*STATED PROBLEM*: Retype every row below precisely as it appears, without altering any line.

□ □ □ □

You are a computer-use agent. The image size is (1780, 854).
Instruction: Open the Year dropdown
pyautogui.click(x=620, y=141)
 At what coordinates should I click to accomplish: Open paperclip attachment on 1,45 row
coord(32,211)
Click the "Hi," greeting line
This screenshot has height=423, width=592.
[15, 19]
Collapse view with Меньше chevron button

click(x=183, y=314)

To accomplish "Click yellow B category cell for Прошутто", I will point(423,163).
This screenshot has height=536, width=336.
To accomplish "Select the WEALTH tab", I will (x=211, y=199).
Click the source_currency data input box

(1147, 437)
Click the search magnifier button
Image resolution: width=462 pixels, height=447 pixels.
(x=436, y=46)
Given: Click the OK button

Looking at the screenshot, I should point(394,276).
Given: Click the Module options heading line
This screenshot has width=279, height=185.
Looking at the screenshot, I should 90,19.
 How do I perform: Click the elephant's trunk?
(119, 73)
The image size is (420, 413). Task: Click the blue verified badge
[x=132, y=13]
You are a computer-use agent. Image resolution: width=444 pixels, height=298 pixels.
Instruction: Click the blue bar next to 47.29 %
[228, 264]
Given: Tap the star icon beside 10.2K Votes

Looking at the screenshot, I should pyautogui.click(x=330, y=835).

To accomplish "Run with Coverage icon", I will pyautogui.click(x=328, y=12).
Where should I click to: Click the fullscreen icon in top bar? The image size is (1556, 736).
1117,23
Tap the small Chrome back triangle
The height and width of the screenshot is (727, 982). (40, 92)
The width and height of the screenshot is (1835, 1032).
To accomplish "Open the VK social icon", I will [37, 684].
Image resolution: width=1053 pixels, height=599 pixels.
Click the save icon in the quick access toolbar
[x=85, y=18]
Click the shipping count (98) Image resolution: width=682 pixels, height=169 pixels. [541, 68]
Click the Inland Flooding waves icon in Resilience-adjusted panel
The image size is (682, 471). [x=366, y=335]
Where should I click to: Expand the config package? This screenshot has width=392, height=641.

□ □ □ □

*RESPONSE TO THIS TASK*:
You are a computer-use agent. The image size is (1780, 854).
Instruction: Open the Year dropdown
pyautogui.click(x=620, y=141)
 At what coordinates should I click to accomplish: Open paperclip attachment on 1,45 row
coord(32,211)
Click the "Hi," greeting line
This screenshot has height=423, width=592.
[15, 19]
Collapse view with Меньше chevron button

click(x=183, y=314)

To accomplish "Click yellow B category cell for Прошутто", I will point(423,163).
This screenshot has height=536, width=336.
To accomplish "Select the WEALTH tab", I will (x=211, y=199).
Click the source_currency data input box

(1147, 437)
Click the search magnifier button
Image resolution: width=462 pixels, height=447 pixels.
(x=436, y=46)
Given: Click the OK button

Looking at the screenshot, I should point(394,276).
Given: Click the Module options heading line
This screenshot has width=279, height=185.
Looking at the screenshot, I should 90,19.
 How do I perform: Click the elephant's trunk?
(119, 73)
The image size is (420, 413). Task: Click the blue verified badge
[x=132, y=13]
You are a computer-use agent. Image resolution: width=444 pixels, height=298 pixels.
Instruction: Click the blue bar next to 47.29 %
[228, 264]
Given: Tap the star icon beside 10.2K Votes

Looking at the screenshot, I should pyautogui.click(x=330, y=835).

To accomplish "Run with Coverage icon", I will pyautogui.click(x=328, y=12).
Where should I click to: Click the fullscreen icon in top bar? The image size is (1556, 736).
1117,23
Tap the small Chrome back triangle
The height and width of the screenshot is (727, 982). (40, 92)
The width and height of the screenshot is (1835, 1032).
To accomplish "Open the VK social icon", I will [37, 684].
Image resolution: width=1053 pixels, height=599 pixels.
Click the save icon in the quick access toolbar
[x=85, y=18]
Click the shipping count (98) Image resolution: width=682 pixels, height=169 pixels. [541, 68]
Click the Inland Flooding waves icon in Resilience-adjusted panel
The image size is (682, 471). [x=366, y=335]
Where should I click to: Expand the config package? This screenshot has width=392, height=641.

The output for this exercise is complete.